Westasien: Das Ende der amerikanischen Hegemonie

Der diplomatische Durchbruch, den China bei der Vermittlung eines Abkommens zwischen dem Iran und Saudi-Arabien im vergangenen Monat erzielte, hat in den vergangenen Wochen in ganz Westasien weitere Früchte getragen (vgl. SAS 11,13/23). Am 6.4. trafen sich der saudische und der iranische Außenminister in Peking und unterzeichneten eine gemeinsame Erklärung zu den Maßnahmen der beiden „brüderlichen Nationen“ seit ihrer Versöhnung, darunter die Wiedereröffnung der diplomatischen Vertretungen und Wiederaufnahme der Zusammenarbeit in den Bereichen Handel und Sicherheit.

Fortschritte gibt es auch bei der Beendigung des Bürgerkriegs, der das kleine Land Jemen, das ärmste der Region, seit fast einem Jahrzehnt verheert. Am 9.4. fanden Gespräche zwischen Vertretern Saudi-Arabiens, das den Krieg begonnen und finanziert hat, und der jemenitischen Regierung statt.

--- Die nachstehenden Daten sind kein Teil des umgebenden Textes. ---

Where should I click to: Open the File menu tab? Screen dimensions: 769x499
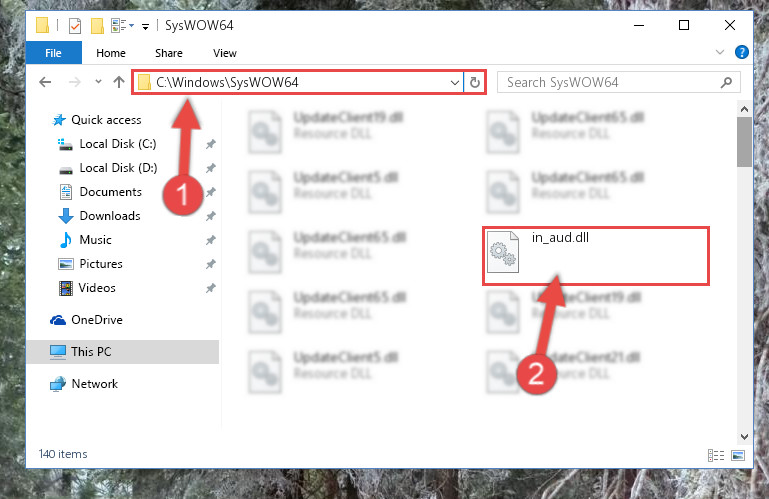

Auch für Syrien eröffnet sich die Aussicht auf Stabilität und Wiederaufbau. Außenminister Faisal Mekdad reiste am 12.4. zu einem Treffen mit seinem Amtskollegen nach Saudi-Arabien, dem ersten solchen Besuch seit zwölf langen Jahren. Die beiden vereinbarten, die Lage auf dem gesamten syrischen Territorium zu stabilisieren, im ganzen Land Hilfslieferungen zu ermöglichen und – ganz wichtig – „die Institutionen des syrischen Staates zu unterstützen, um die Präsenz bewaffneter Milizen und die äußere Einmischung in die inneren Angelegenheiten Syriens“ zu beenden.

Nur zwei Tage später trafen sich die Außenminister der Golfstaaten, Ägyptens, Jordaniens und Iraks in Dschidda, wo sie dieselben Themen sowie Syriens Wiederaufnahme in die Arabische Liga erörterten.

Was bedeutet dies alles für die amerikanische Diplomatie in der Region? Mit dieser Frage befaßte sich auf der Konferenz des Schiller-Instituts (s.o.) Chas Freeman, der ehemalige US-Botschafter in Saudi-Arabien und ehemalige Chargé d’affaires und stellv. Missionsleiter in China. Er sagte, Washington habe kein Interesse daran, eine Versöhnung zwischen seinem Verbündeten Saudi-Arabien und seinem erklärten Feind Iran herbeizuführen, da es „in den internationalen Beziehungen ausschließlich auf Zwangsmaßnahmen“ setze.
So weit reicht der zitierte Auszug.